## Directions for this task
Render the material below as a Markdown table with two columns, Row and Line: Row holds the line's sequence number, and Line holds the line itself. Skip blank lines, and leave the pictures out of the table.
─── Data supplied
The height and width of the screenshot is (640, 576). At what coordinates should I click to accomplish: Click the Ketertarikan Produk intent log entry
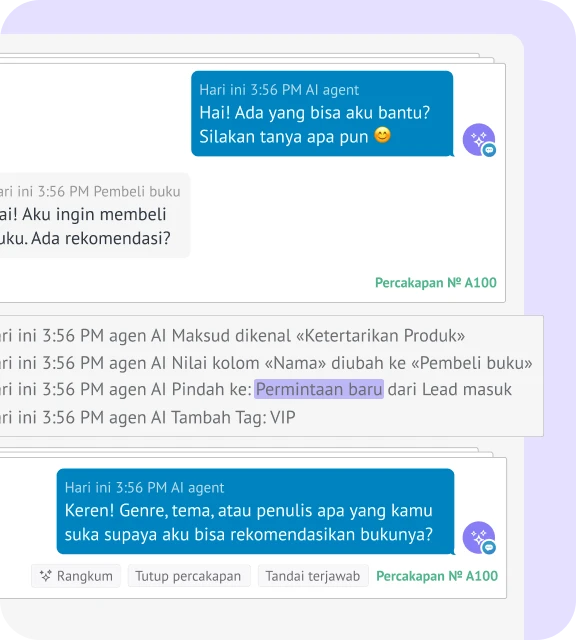pyautogui.click(x=233, y=336)
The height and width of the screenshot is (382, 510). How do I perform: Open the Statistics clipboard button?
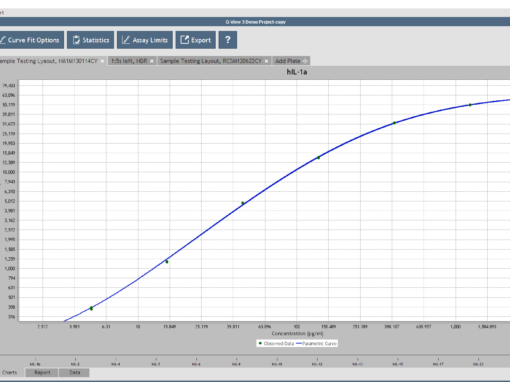click(x=90, y=40)
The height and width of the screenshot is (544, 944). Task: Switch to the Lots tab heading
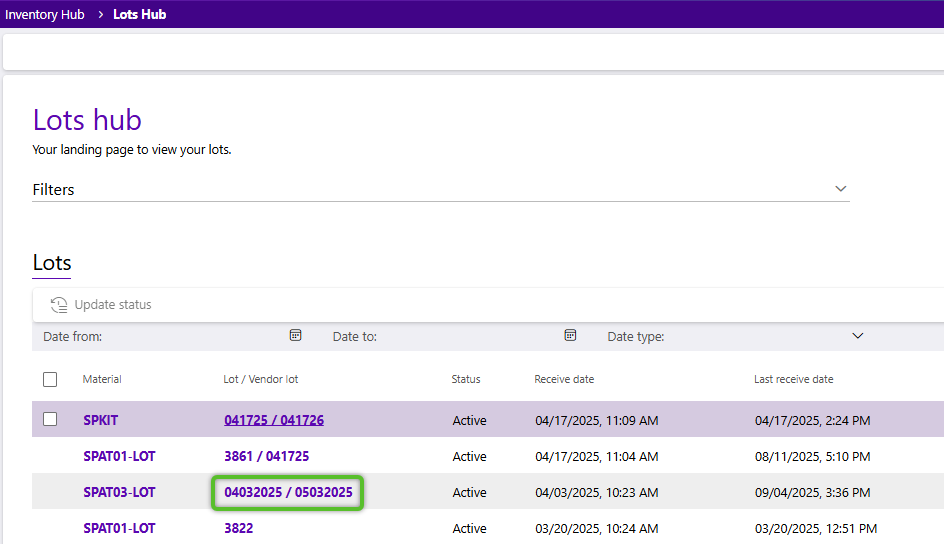52,263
──────
## Exercise response
| Row | Line |
|---|---|
| 1 | The height and width of the screenshot is (640, 576). At what coordinates should I click to accomplish: Click the Ketertarikan Produk intent log entry |
| 2 | pyautogui.click(x=233, y=336) |
| 3 | The height and width of the screenshot is (382, 510). How do I perform: Open the Statistics clipboard button? |
| 4 | click(x=90, y=40) |
| 5 | The height and width of the screenshot is (544, 944). Task: Switch to the Lots tab heading |
| 6 | 52,263 |